まだ修復途中だったが、なかなか力作のように見えた。
マネージャーは大人としてまだ顔を合わせてない我が家の親父に挨拶したいと言い出した。おれはそのうち出てくるから奥の部屋には近づかない方がいい、と忠告した。だいたい酒とタバコを過剰摂取しながらハードボイルド小説を貪り読んで過ごしているので、現実とハードボイルドの区別がつかない時があるのだ。
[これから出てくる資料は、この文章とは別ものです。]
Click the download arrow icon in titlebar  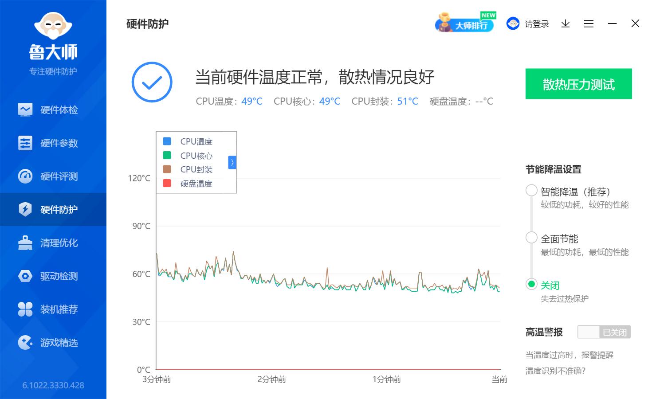coord(565,23)
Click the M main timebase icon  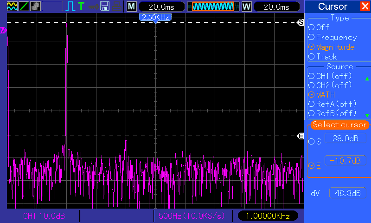[132, 7]
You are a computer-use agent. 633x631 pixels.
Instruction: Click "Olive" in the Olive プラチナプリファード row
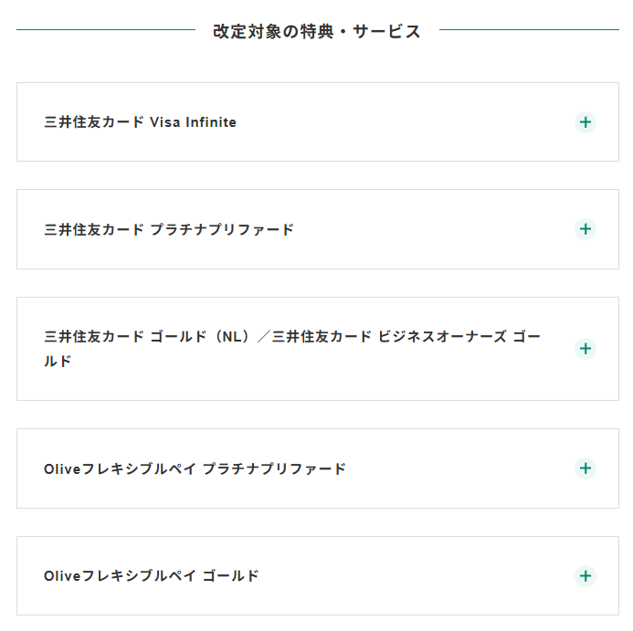click(62, 468)

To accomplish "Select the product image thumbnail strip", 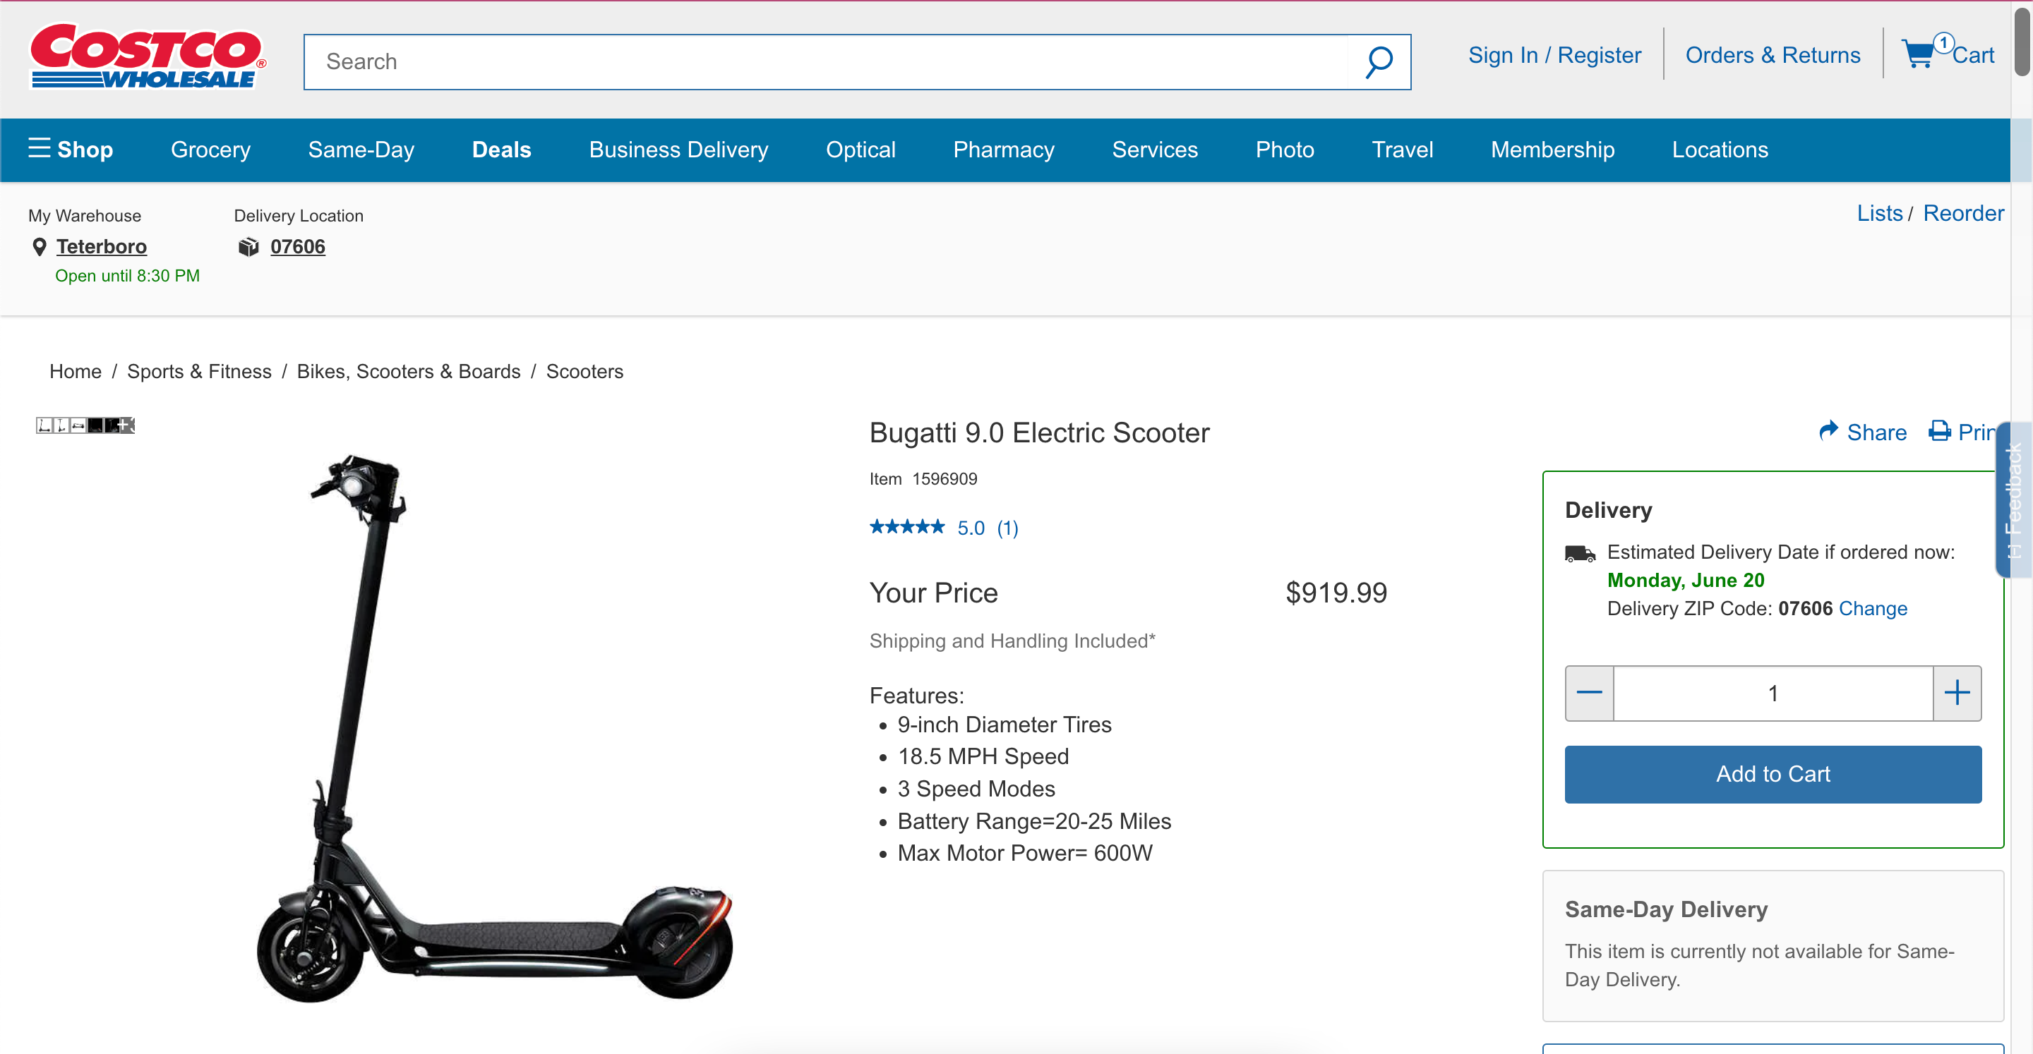I will point(85,426).
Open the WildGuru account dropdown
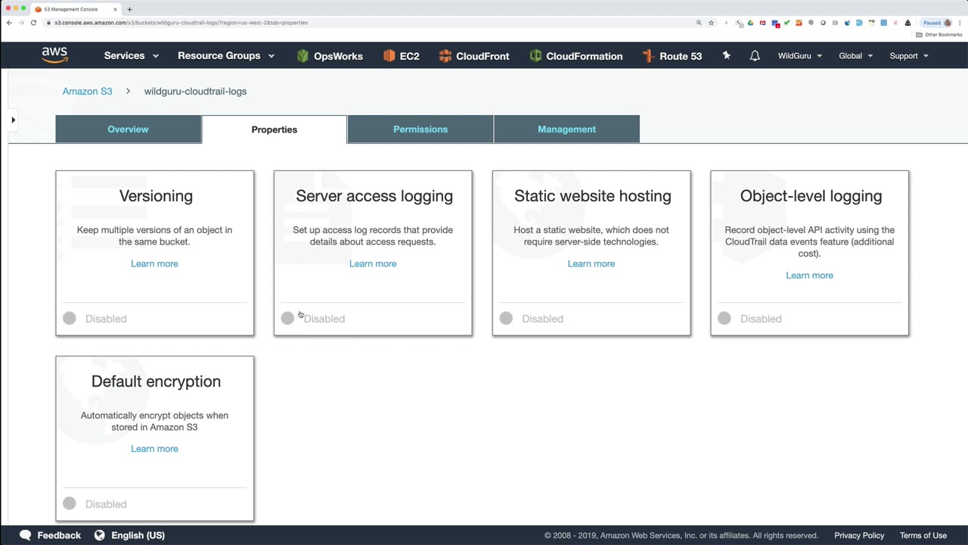 pos(799,56)
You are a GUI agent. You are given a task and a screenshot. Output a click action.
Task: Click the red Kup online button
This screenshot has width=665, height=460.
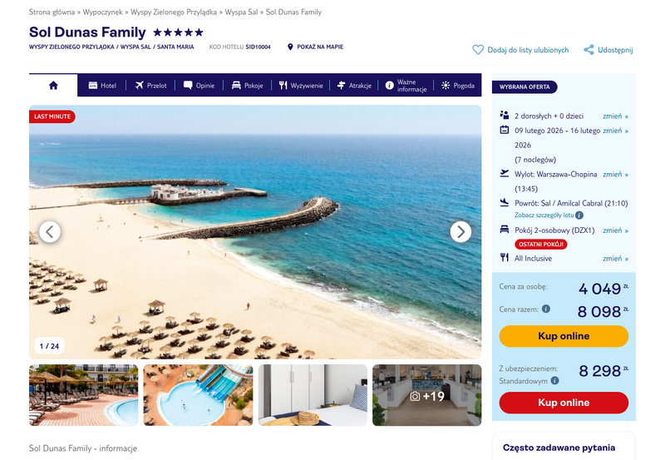coord(564,403)
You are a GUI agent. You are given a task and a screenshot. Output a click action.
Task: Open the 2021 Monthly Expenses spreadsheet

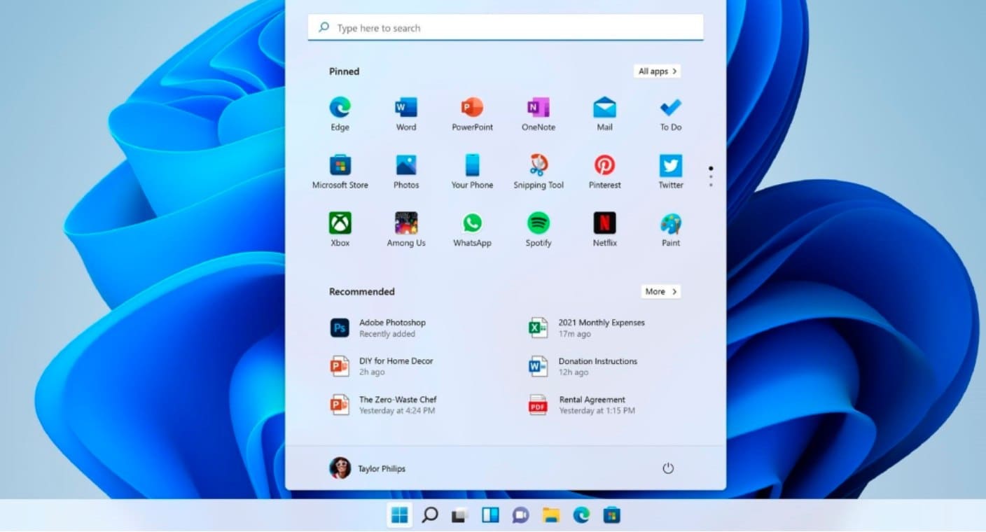click(602, 328)
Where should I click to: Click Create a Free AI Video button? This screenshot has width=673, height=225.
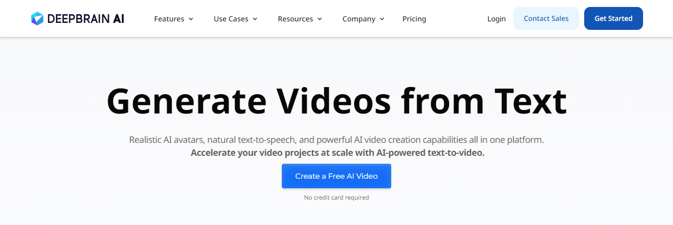point(336,176)
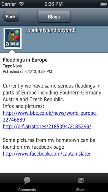
Task: Open the BBC world-europe news link
Action: pos(50,116)
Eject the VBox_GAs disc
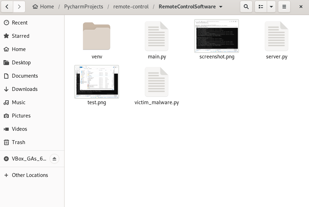309x207 pixels. (x=54, y=159)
おれとマネージャーが鎧を眺めたりバンドの今後について語り合って過ごしていると、親父が奥の部屋から出てきた。おそらく便所だろう。行きのタイミングで声をかけるのは菅波家においてはニワカ認定だ。普通にキレられる。帰り道のタイミングを見計らっておれとマネージャーはふすまを開け廊下に出た。
「あ、このひとおれのマネージャー」
「栄純さんにはお世話になっております。マネージャーの○○と申します。栄純さんはバンドでも曲を書いたり、活躍しておりまして、、、」
大人としての最低限の挨拶+トークをするマネージャーの言葉を遮って親父は言った。
「どうでもいいが、俺の鎧に触んなよ」。
え!そこ?!っておれとマネージャーは思った。社交辞令が通じない男だとは思っていたがやはり想像を超えていた。
親父が去った後、マネージャーは「なんか、栄純の親父、かっこいいな」と謎に評価を高めていて、おれは困惑と同時に親父がかっこいいと言われてちょっとだけ嬉しかったということも記しておく。